Although mutual funds own 25% of the stocks in the nation and could initiate corporate reform through their proxies, they overwhelmingly support management, The Wall Street Journal reports.
A Corporate Library review of how 38 leading mutual fund companies, excluding socially responsible investing funds, voted their proxies in the 12 months ended June 30, 2005, found that they supported fund management 92% of the time. They voted for shareholder resolutions only 30% of the time.
Recommendations by Glass Lewis, which consults with institutional investors on how to vote proxies, were similar but somewhat more favorable. The company recommended that the institutional investors support management 80% of the time and 53% of shareholder proposals.
“Mutual fund companies tend to not want to be on the forefront of shareholder activism,” explained Robert McCormick, who heads proxy-vote research at Glass Lewis.
However, as to the argument that funds that own a company’s stock and also run its 401(k) plan purposely vote along with management to secure that business, McCormick flatly disputes the claim. Indeed, two studies by professors at the University of Michigan and Baruch College bear that out. In fact, many fund companies that could face a conflict of interest in how they vote their proxies outsource those decisions to a firm like Glass Lewis.
But on specific measures, funds’ voting records are mixed.
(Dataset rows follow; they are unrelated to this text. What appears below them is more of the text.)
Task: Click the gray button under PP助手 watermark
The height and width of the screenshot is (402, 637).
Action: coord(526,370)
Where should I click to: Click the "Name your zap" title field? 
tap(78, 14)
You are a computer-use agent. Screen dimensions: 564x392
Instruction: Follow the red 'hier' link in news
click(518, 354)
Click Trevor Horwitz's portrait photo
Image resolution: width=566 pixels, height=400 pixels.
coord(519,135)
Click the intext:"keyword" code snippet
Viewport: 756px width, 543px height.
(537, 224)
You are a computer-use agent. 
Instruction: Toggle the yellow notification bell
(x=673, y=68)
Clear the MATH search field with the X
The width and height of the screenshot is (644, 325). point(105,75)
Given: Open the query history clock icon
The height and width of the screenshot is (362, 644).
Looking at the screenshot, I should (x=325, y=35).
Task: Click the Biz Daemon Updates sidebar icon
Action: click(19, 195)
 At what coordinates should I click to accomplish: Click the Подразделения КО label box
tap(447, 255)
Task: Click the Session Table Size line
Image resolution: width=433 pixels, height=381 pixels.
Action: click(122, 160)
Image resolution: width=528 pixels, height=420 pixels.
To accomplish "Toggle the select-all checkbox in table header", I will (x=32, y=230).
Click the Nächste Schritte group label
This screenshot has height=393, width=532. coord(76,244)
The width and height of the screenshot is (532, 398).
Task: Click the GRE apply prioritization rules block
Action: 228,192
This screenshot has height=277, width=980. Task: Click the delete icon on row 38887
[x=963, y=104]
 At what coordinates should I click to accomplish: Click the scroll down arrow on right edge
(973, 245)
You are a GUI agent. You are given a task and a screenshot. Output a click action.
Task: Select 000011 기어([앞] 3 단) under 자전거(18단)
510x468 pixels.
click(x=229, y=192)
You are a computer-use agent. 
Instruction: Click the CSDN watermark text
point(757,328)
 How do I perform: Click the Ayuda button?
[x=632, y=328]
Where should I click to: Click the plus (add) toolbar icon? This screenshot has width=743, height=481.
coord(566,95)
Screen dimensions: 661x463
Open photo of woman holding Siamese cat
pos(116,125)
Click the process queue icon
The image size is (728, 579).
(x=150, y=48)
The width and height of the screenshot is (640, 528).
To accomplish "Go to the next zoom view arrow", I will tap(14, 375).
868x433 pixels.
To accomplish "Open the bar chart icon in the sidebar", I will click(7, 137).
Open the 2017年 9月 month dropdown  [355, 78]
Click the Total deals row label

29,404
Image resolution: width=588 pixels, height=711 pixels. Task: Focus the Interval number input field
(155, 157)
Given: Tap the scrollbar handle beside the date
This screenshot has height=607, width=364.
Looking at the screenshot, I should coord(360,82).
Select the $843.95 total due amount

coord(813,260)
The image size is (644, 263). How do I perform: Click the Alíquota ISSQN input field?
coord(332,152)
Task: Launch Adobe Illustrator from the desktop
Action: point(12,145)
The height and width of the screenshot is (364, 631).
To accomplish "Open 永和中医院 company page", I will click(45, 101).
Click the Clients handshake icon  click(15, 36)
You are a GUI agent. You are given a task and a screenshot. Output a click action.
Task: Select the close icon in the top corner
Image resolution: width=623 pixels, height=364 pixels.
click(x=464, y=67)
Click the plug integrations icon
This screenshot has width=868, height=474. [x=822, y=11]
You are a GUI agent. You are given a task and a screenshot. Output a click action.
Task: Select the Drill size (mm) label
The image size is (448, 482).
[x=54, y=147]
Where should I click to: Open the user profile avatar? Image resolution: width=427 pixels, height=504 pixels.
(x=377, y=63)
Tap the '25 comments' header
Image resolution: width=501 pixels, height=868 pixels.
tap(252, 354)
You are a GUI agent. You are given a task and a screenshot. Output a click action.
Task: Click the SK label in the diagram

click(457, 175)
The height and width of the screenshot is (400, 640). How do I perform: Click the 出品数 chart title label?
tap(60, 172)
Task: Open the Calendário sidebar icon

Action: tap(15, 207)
On the side of going against management, funds tend to vote to eliminate barriers to prevent a takeover, which often boosts a stock’s value, and for proposals that require a majority vote to elect directors, rather than for the antiquated system that permits a director to be elected if they receive just one vote.
On the side of supporting management, the Corporate Library found that funds are in favor of splitting the chairman and CEO positions only 46% of the time and curtailing executive pay only about 25% of the time.